Work request » Beginning at the line that contains "At what coordinates", output each line exactly through the end of the records, and drop any pictures.

=== Section Start ===

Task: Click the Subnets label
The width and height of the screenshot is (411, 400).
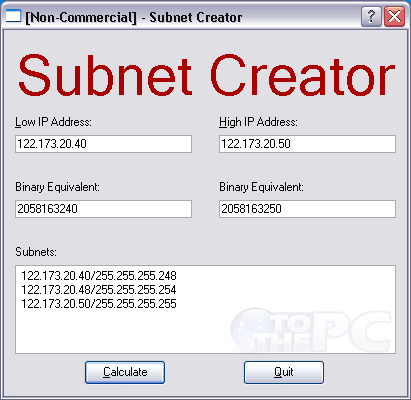Action: tap(36, 252)
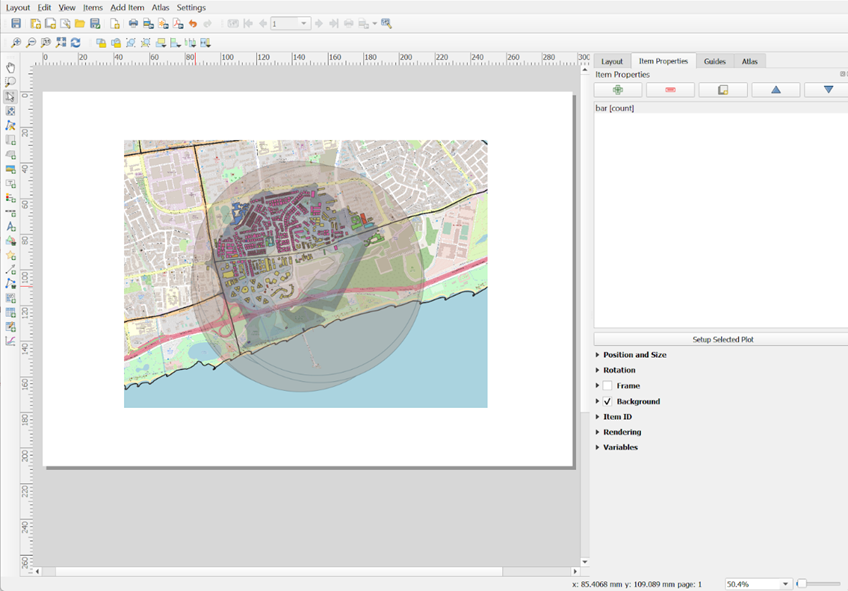The image size is (848, 591).
Task: Select the Pan Layout hand tool
Action: [11, 68]
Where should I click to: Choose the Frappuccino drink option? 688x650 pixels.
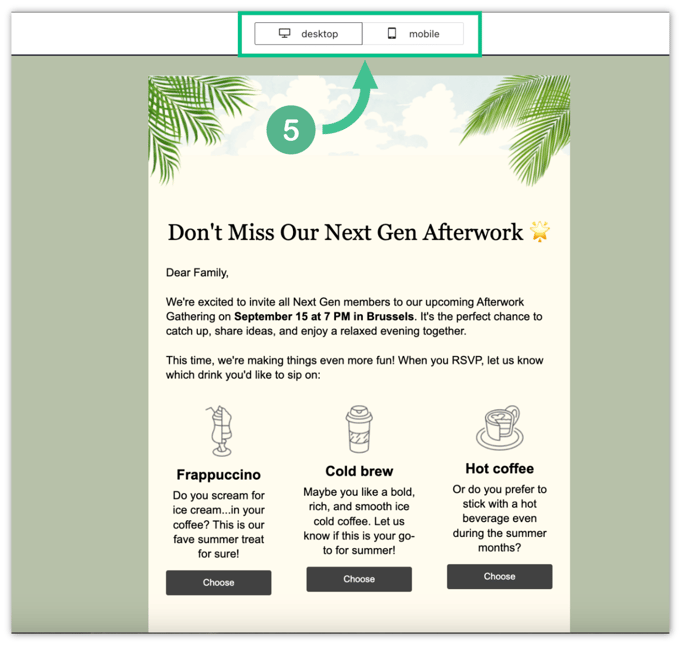[x=219, y=582]
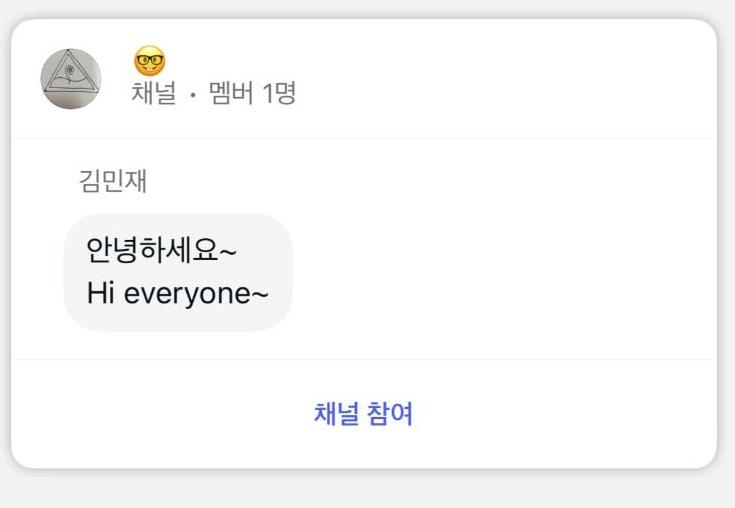735x508 pixels.
Task: Select the 안녕하세요~ message bubble
Action: click(x=178, y=271)
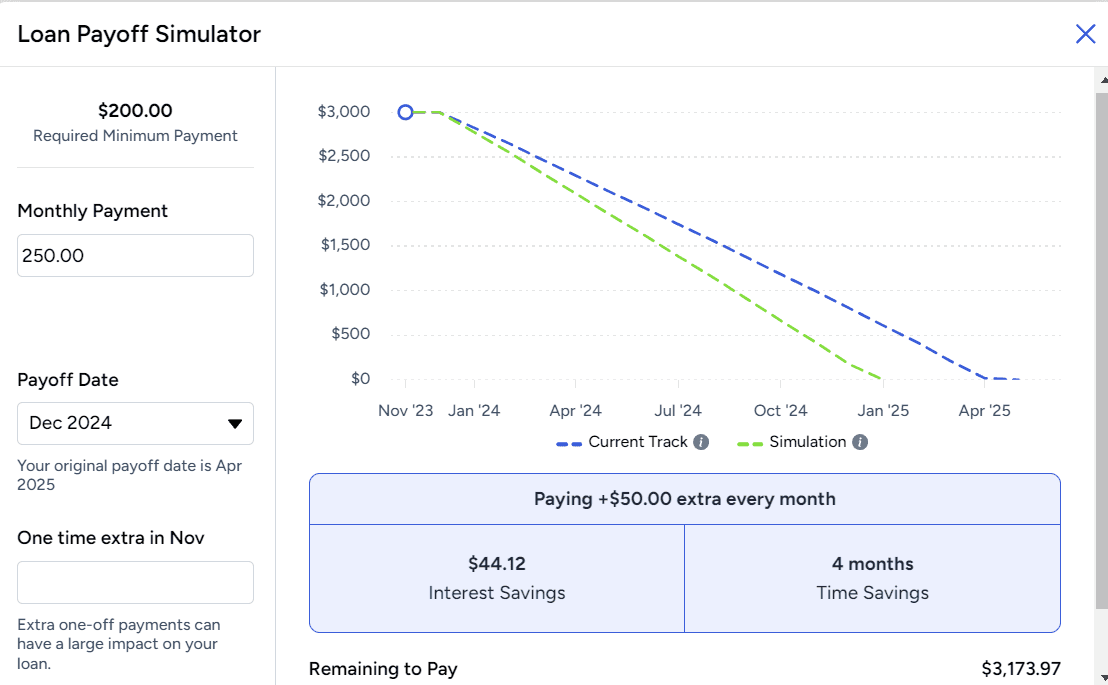Click the green Simulation legend dash
The image size is (1108, 685).
(x=750, y=444)
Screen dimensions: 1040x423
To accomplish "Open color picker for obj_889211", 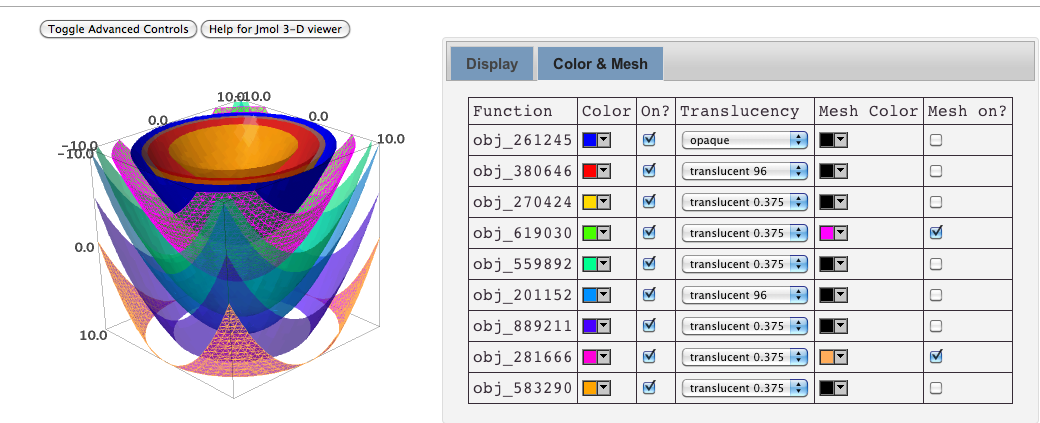I will 596,326.
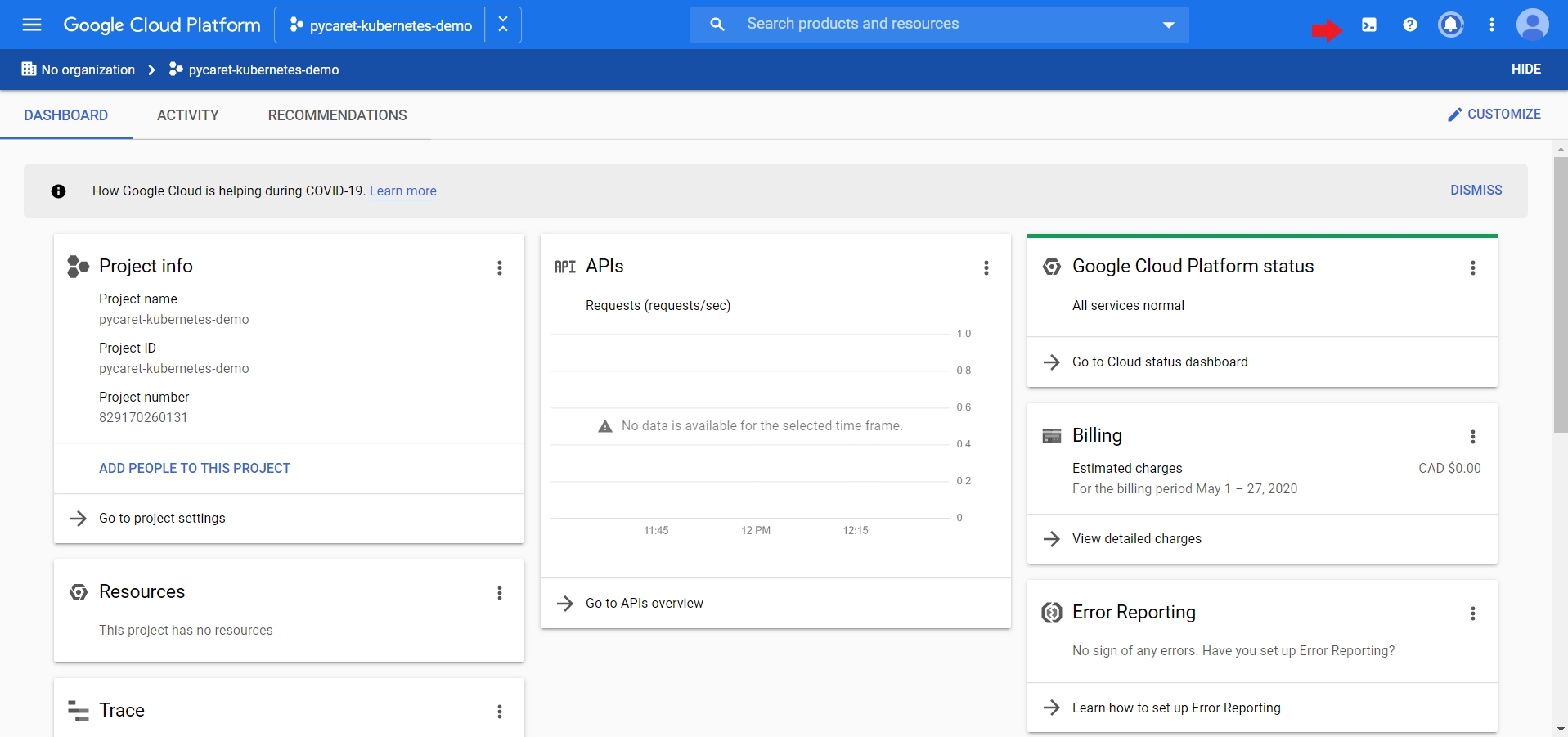Expand the search bar dropdown arrow
Screen dimensions: 1568x737
pyautogui.click(x=1168, y=25)
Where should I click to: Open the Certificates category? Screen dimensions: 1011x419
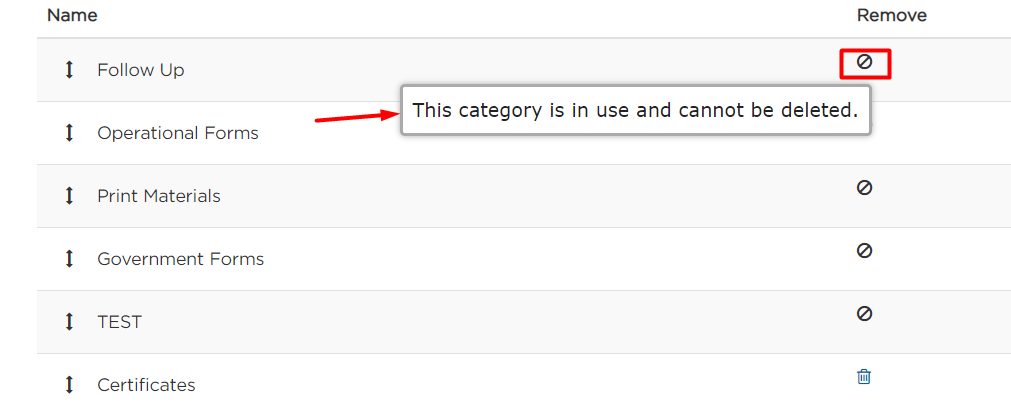click(146, 385)
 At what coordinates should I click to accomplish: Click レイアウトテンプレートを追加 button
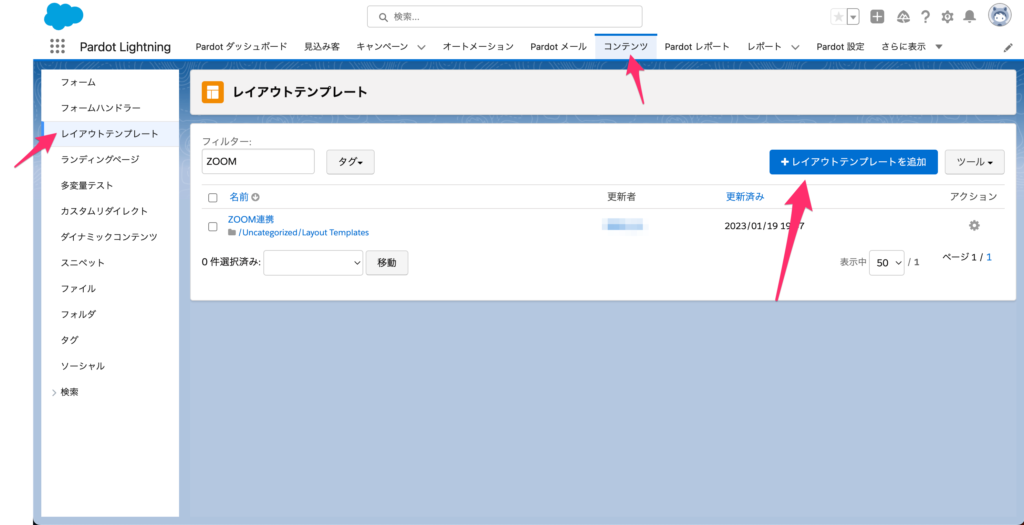pyautogui.click(x=853, y=162)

=== Section End ===

Solution to the problem »
 At what coordinates should I click to accomplish: Click レイアウトテンプレートを追加 button
pyautogui.click(x=853, y=162)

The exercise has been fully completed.